Kids Are Leaving Catholicism Because They See Atheism As “Smart” and Faith as a “Fairy Tale”

Anyone who’s been following the demographic trends regarding religion won’t be surprised to hear this, but it’s still welcome news: A new report from the Center for Applied Research in the Apostolate (CARA) at Georgetown University says that children are leaving the Catholic faith — for good reason — and some of them are doing it before reaching the age of 10.


“Those that are leaving for no religion — and a pretty big component of them saying they are atheist or agnostic — it turns out that when you probe a bit more deeply and you allow them to talk in their own words, that they are bringing up things that are related to science and a need for evidence and a need for proof,” said Doctor Mark Gray, a senior research associate at the Center for Applied Research in the Apostolate at Georgetown University.

In exploring why young Catholics were choosing to leave the faith, he noted “an emerging profile” of youth who say they find the faith “incompatible with what they are learning in high school or at the university level.” In a perceived battle between the Catholic Church and science, the Church is losing.

The most common reason given for leaving the Catholic faith, by one in five respondents, was they stopped believing in God or religion. This was evidence of a “desire among some of them for proof, for evidence of what they’re learning about their religion and about God,” Gray said.

It’s a trend in the popular culture to see atheism as “smart” and the faith as “a fairy tale,” he said.

To be sure, the Catholic Church is generally fine with science these days, fully accepting and teaching the Big Bang and evolution, unlike many evangelical Christians. But this is the also the same Church that says a consecrated communion wafer is literally the body of Jesus. So it only goes so far.

When it comes down to it, the Catholic Church still fights against marriage equality, birth control, and abortion rights. They are known for protecting pedophile priests. They refuse to let women in the upper echelons of their leadership. Catholics sued to overturn the Affordable Care Act because they said signing a piece of paper (to get out of providing birth control to employees) was a violation of their religious beliefs. They make life worse for people who are already in tough situations.

If you’re a middle school student these days, you’re well aware of some of these issues. Your favorite YouTubers talk about it all the time, the media you take in is diverse and inclusive, your friends are talking about faith and sexuality. And the Catholic Church is probably not seen as a moral leader in any of these places.

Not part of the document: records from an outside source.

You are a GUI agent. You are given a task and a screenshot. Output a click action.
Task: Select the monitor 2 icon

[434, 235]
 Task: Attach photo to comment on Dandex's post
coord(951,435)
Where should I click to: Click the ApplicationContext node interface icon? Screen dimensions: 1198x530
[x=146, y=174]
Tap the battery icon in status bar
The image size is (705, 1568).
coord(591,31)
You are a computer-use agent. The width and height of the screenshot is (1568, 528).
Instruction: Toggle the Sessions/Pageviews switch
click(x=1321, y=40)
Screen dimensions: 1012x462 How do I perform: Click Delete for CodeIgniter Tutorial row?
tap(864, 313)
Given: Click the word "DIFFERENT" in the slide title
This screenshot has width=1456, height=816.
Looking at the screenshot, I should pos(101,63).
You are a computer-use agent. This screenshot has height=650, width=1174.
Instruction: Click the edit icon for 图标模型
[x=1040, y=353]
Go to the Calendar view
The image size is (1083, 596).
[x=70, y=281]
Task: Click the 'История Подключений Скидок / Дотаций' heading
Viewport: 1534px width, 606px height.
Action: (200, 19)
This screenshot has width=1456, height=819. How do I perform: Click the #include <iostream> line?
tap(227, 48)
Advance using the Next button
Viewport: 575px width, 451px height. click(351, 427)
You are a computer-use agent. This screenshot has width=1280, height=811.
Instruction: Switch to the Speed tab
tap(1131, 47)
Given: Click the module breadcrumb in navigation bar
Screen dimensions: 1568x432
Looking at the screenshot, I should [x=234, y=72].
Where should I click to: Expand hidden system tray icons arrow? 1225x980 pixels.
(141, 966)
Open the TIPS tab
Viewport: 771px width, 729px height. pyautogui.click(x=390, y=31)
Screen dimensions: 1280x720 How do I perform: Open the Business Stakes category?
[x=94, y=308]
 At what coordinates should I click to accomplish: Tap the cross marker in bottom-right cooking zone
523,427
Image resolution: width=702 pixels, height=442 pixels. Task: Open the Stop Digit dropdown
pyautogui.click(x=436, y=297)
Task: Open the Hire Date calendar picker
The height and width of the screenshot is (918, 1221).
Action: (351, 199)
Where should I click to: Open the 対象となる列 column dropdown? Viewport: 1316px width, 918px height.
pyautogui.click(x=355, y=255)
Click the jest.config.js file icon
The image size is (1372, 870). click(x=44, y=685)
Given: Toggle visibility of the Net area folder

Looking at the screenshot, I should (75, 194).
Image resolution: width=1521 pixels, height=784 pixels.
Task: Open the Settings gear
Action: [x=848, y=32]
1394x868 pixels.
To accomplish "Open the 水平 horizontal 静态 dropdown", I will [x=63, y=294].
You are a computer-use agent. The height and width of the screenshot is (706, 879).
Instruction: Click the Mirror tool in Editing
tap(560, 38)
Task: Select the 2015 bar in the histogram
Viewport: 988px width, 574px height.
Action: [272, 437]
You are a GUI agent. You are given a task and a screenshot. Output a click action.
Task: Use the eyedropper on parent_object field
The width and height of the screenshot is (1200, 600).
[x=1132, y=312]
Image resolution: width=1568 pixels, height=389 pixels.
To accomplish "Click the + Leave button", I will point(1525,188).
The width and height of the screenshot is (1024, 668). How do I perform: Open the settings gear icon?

Religious, dogmatic thinking is what we have to overcome, not celebrate.

It doesn’t mean those kids are embracing atheism, per se — but they’re certainly not embracing religion in the same way they used to. And if the Church doesn’t change, neither are they.

Of those who had left the faith, “only 13 percent said they were ever likely to return to the Catholic Church,” Gray wrote. And “absent any big changes in their life,” he said to CNA, they “are probably not coming back.”

Gray suggested that one way to counter these trends was to make sure children were taught from an early age that science and Catholicism aren’t in conflict. But that’s ridiculous. They are. Sure, Catholics accept basic facts about science, but they also believe in a world where all those scientific rules can be upended by God on a whim. (Just ask the guy who died and came back to life three days later. Or His virgin mother.)

That solution also ignores the very real reasons young people leave the Church, including the most common answer they gave for being atheists: They wanted proof of God’s existence and never saw it.

This trend shows no signs of dissipating and the Church will continue shedding young members. We’re all going to be better off because of it.